Le décret n° 2013-700 du 30 juillet 2013 portant application de la loi n° 2012-304 du 6 mars 2012, relative à l'établissement d'un contrôle des armes modernes, simplifié et préventif, a suscité certaines craintes en matière de transport des armes :

" Les armes à feu mentionnées aux 2° et 3° du I sont transportées de manière à ne pas être utilisables, soit en recourant à un dispositif technique répondant à cet objectif, soit par démontage d'une de leurs pièces de sécurité (art.121) ". A la suite de ces nouvelles dispositions, faut-il mettre les armes dans des étuis fermant à clé ou prévoir des protections supplémentaires ?

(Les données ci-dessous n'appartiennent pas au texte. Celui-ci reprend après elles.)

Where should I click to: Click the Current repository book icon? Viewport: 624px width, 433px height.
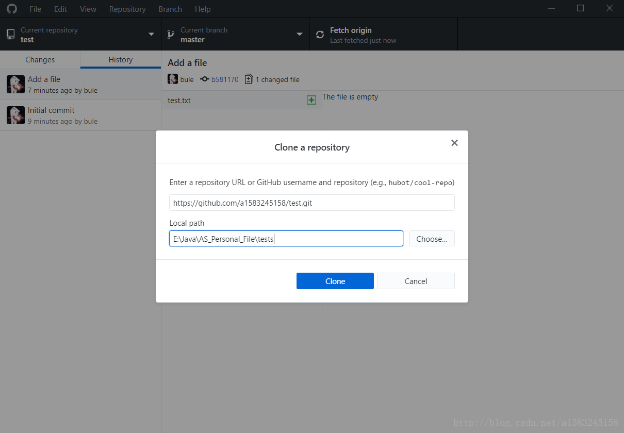pyautogui.click(x=10, y=35)
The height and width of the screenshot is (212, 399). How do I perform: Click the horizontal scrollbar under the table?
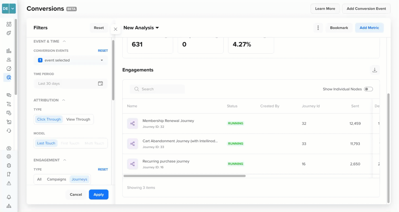(185, 176)
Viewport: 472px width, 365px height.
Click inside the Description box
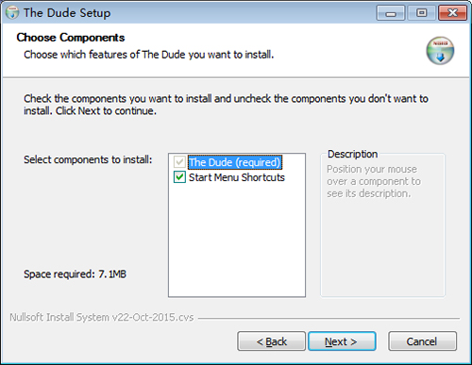tap(382, 245)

Pour lever l'ambiguïté, l'ANCGG a pris contact avec les autorités compétentes et notamment la direction de la police de l'ONCFS. Après consultation, il s'avère que l'article 5 de l'arrêté du 1° août 1986 demeure le cadre juridique applicable : " Toute arme de chasse ne peut être transportée à bord d'un véhicule que placée sous étui ou démontée ; dans tous les cas, l'arme doit être déchargée. Tout arc de chasse ne peut être transporté à bord d'un véhicule que débandé ou placé sous étui ". Ainsi, la mention, dans le décret du 30 juillet, "soit en recourant à un dispositif technique" n'est que la traduction générale de la mention "placée sous étui" de l'arrêté de 1986, et l'expression "soit par démontage d'une de leurs pièces de sécurité" fait référence à l'alternative consistant à ce que l'arme soit "démontée".

En définitive, le fait de placer une arme dans un étui, qu'il s'agisse d'une mallette ou d'un fourreau fermé sans clé, correspond à la définitition plus large d'un dispositif technique et répond à l'objectif consistant à ne pas pouvoir utiliser l'arme immédiatement.

(source : "Grande Faune" n° 140" de l'ANCGG).